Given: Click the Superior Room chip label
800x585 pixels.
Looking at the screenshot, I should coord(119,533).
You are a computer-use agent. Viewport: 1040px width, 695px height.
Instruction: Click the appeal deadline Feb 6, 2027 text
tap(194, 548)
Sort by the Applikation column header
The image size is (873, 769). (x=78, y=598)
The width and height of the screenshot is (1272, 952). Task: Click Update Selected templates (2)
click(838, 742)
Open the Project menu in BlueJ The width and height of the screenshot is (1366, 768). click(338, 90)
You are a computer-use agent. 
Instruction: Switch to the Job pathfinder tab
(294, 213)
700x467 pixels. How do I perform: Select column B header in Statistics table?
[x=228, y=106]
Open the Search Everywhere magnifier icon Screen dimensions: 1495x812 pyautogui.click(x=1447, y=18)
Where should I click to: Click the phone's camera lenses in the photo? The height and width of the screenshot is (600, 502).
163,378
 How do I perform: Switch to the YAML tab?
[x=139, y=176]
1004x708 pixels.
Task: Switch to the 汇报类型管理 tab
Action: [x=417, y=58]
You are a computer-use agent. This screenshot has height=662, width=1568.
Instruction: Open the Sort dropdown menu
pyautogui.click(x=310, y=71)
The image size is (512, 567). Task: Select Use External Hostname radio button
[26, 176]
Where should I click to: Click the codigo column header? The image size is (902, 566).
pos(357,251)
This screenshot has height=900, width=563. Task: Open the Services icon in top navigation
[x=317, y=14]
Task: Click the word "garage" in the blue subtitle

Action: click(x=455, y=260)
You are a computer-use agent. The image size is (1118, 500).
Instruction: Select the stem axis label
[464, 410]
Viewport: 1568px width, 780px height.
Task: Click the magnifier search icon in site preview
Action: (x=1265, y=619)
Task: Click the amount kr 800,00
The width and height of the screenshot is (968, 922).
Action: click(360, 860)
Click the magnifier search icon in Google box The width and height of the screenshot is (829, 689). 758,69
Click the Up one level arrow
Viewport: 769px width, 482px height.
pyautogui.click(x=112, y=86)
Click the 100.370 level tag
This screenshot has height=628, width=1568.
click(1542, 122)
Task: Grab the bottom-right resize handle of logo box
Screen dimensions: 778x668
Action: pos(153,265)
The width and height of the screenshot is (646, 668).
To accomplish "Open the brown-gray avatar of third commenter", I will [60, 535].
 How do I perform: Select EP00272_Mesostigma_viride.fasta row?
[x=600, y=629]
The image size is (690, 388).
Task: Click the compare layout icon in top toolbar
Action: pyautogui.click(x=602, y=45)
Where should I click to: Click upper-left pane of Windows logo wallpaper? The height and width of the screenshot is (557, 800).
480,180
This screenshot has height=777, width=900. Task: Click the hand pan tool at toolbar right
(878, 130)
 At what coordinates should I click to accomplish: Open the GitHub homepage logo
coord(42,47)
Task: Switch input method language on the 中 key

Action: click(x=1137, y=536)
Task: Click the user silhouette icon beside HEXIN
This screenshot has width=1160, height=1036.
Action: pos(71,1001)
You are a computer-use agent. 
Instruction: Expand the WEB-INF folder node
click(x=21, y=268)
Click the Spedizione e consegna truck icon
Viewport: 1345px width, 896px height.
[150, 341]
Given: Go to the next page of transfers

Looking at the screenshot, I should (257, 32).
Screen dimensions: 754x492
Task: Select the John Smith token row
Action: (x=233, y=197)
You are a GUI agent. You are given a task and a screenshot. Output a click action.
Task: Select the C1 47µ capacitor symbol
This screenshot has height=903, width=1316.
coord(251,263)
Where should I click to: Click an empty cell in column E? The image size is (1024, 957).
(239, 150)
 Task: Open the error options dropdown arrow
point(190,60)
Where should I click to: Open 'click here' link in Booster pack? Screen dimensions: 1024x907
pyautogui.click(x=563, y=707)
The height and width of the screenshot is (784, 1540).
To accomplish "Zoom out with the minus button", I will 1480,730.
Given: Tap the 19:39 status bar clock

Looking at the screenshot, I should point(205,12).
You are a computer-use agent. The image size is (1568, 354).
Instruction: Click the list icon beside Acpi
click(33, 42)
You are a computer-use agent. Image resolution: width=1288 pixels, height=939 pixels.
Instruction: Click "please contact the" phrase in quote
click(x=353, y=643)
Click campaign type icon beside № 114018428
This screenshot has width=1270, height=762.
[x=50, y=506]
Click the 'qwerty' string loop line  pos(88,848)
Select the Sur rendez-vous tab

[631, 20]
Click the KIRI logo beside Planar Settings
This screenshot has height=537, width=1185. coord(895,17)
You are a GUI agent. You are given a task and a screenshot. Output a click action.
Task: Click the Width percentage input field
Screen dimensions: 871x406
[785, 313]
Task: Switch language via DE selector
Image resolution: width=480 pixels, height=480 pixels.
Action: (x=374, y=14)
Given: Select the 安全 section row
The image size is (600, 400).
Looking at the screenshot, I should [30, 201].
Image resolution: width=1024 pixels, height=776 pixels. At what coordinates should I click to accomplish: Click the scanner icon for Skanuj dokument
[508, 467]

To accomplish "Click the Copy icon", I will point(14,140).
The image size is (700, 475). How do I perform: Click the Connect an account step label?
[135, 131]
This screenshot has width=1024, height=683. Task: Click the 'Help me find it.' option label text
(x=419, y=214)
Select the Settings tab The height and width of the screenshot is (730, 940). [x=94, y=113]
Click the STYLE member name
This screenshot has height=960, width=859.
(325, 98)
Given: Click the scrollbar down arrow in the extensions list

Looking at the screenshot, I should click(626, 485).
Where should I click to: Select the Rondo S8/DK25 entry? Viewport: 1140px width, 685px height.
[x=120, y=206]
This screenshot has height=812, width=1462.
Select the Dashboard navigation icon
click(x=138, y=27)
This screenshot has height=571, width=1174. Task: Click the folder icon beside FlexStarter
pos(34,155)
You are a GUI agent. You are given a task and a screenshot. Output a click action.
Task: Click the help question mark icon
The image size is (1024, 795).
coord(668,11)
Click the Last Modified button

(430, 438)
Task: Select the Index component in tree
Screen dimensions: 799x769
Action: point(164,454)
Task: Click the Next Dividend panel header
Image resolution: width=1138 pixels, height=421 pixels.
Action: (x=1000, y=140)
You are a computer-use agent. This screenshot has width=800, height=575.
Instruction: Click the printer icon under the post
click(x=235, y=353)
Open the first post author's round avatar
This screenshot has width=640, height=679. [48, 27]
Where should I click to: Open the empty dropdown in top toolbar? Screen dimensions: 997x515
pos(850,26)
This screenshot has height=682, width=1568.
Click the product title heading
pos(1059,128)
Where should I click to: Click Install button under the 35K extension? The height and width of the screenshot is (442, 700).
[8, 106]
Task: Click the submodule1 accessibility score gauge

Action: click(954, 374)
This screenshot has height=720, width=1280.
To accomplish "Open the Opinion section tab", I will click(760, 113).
• • • • • • •
What you are asked to do
Reproduce the records exactly as they appear.

Exercise solution
Given: Click the Superior Room chip label
800x585 pixels.
Looking at the screenshot, I should coord(119,533).
You are a computer-use agent. Viewport: 1040px width, 695px height.
Instruction: Click the appeal deadline Feb 6, 2027 text
tap(194, 548)
Sort by the Applikation column header
The image size is (873, 769). (x=78, y=598)
The width and height of the screenshot is (1272, 952). Task: Click Update Selected templates (2)
click(838, 742)
Open the Project menu in BlueJ The width and height of the screenshot is (1366, 768). click(338, 90)
You are a computer-use agent. 
Instruction: Switch to the Job pathfinder tab
(294, 213)
700x467 pixels. How do I perform: Select column B header in Statistics table?
[x=228, y=106]
Open the Search Everywhere magnifier icon Screen dimensions: 1495x812 pyautogui.click(x=1447, y=18)
Where should I click to: Click the phone's camera lenses in the photo? The height and width of the screenshot is (600, 502).
163,378
 How do I perform: Switch to the YAML tab?
[x=139, y=176]
1004x708 pixels.
Task: Switch to the 汇报类型管理 tab
Action: [x=417, y=58]
You are a computer-use agent. This screenshot has height=662, width=1568.
Instruction: Open the Sort dropdown menu
pyautogui.click(x=310, y=71)
The image size is (512, 567). Task: Select Use External Hostname radio button
[26, 176]
Where should I click to: Click the codigo column header? The image size is (902, 566).
pos(357,251)
This screenshot has height=900, width=563. Task: Open the Services icon in top navigation
[x=317, y=14]
Task: Click the word "garage" in the blue subtitle

Action: click(x=455, y=260)
You are a computer-use agent. The image size is (1118, 500).
Instruction: Select the stem axis label
[464, 410]
Viewport: 1568px width, 780px height.
Task: Click the magnifier search icon in site preview
Action: (x=1265, y=619)
Task: Click the amount kr 800,00
The width and height of the screenshot is (968, 922).
Action: click(360, 860)
Click the magnifier search icon in Google box The width and height of the screenshot is (829, 689). 758,69
Click the Up one level arrow
Viewport: 769px width, 482px height.
pyautogui.click(x=112, y=86)
Click the 100.370 level tag
This screenshot has height=628, width=1568.
click(1542, 122)
Task: Grab the bottom-right resize handle of logo box
Screen dimensions: 778x668
Action: pos(153,265)
The width and height of the screenshot is (646, 668).
To accomplish "Open the brown-gray avatar of third commenter", I will [60, 535].
 How do I perform: Select EP00272_Mesostigma_viride.fasta row?
[x=600, y=629]
The image size is (690, 388).
Task: Click the compare layout icon in top toolbar
Action: pyautogui.click(x=602, y=45)
Where should I click to: Click upper-left pane of Windows logo wallpaper? The height and width of the screenshot is (557, 800).
480,180
This screenshot has height=777, width=900. Task: Click the hand pan tool at toolbar right
(878, 130)
 At what coordinates should I click to accomplish: Open the GitHub homepage logo
coord(42,47)
Task: Switch input method language on the 中 key

Action: click(x=1137, y=536)
Task: Click the user silhouette icon beside HEXIN
This screenshot has width=1160, height=1036.
Action: pos(71,1001)
You are a computer-use agent. 
Instruction: Expand the WEB-INF folder node
click(x=21, y=268)
Click the Spedizione e consegna truck icon
Viewport: 1345px width, 896px height.
[150, 341]
Given: Go to the next page of transfers

Looking at the screenshot, I should (257, 32).
Screen dimensions: 754x492
Task: Select the John Smith token row
Action: (x=233, y=197)
You are a GUI agent. You are given a task and a screenshot. Output a click action.
Task: Select the C1 47µ capacitor symbol
This screenshot has height=903, width=1316.
coord(251,263)
Where should I click to: Click an empty cell in column E? The image size is (1024, 957).
(239, 150)
 Task: Open the error options dropdown arrow
point(190,60)
Where should I click to: Open 'click here' link in Booster pack? Screen dimensions: 1024x907
pyautogui.click(x=563, y=707)
The height and width of the screenshot is (784, 1540).
To accomplish "Zoom out with the minus button", I will 1480,730.
Given: Tap the 19:39 status bar clock

Looking at the screenshot, I should point(205,12).
You are a computer-use agent. The image size is (1568, 354).
Instruction: Click the list icon beside Acpi
click(33, 42)
You are a computer-use agent. Image resolution: width=1288 pixels, height=939 pixels.
Instruction: Click "please contact the" phrase in quote
click(x=353, y=643)
Click campaign type icon beside № 114018428
This screenshot has width=1270, height=762.
[x=50, y=506]
Click the 'qwerty' string loop line  pos(88,848)
Select the Sur rendez-vous tab

[631, 20]
Click the KIRI logo beside Planar Settings
This screenshot has height=537, width=1185. coord(895,17)
You are a GUI agent. You are given a task and a screenshot. Output a click action.
Task: Click the Width percentage input field
Screen dimensions: 871x406
[785, 313]
Task: Switch language via DE selector
Image resolution: width=480 pixels, height=480 pixels.
Action: (x=374, y=14)
Given: Select the 安全 section row
The image size is (600, 400).
Looking at the screenshot, I should [30, 201].
Image resolution: width=1024 pixels, height=776 pixels. At what coordinates should I click to accomplish: Click the scanner icon for Skanuj dokument
[508, 467]

To accomplish "Click the Copy icon", I will point(14,140).
The image size is (700, 475). How do I perform: Click the Connect an account step label?
[135, 131]
This screenshot has width=1024, height=683. Task: Click the 'Help me find it.' option label text
(x=419, y=214)
Select the Settings tab The height and width of the screenshot is (730, 940). [x=94, y=113]
Click the STYLE member name
This screenshot has height=960, width=859.
(325, 98)
Given: Click the scrollbar down arrow in the extensions list

Looking at the screenshot, I should click(626, 485).
Where should I click to: Select the Rondo S8/DK25 entry? Viewport: 1140px width, 685px height.
[x=120, y=206]
This screenshot has height=812, width=1462.
Select the Dashboard navigation icon
click(x=138, y=27)
This screenshot has height=571, width=1174. Task: Click the folder icon beside FlexStarter
pos(34,155)
You are a GUI agent. You are given a task and a screenshot. Output a click action.
Task: Click the help question mark icon
The image size is (1024, 795).
coord(668,11)
Click the Last Modified button

(430, 438)
Task: Select the Index component in tree
Screen dimensions: 799x769
Action: point(164,454)
Task: Click the Next Dividend panel header
Image resolution: width=1138 pixels, height=421 pixels.
Action: (x=1000, y=140)
You are a computer-use agent. This screenshot has width=800, height=575.
Instruction: Click the printer icon under the post
click(x=235, y=353)
Open the first post author's round avatar
This screenshot has width=640, height=679. [48, 27]
Where should I click to: Open the empty dropdown in top toolbar? Screen dimensions: 997x515
pos(850,26)
This screenshot has height=682, width=1568.
Click the product title heading
pos(1059,128)
Where should I click to: Click Install button under the 35K extension? The height and width of the screenshot is (442, 700).
[8, 106]
Task: Click the submodule1 accessibility score gauge

Action: click(954, 374)
This screenshot has height=720, width=1280.
To accomplish "Open the Opinion section tab", I will click(760, 113).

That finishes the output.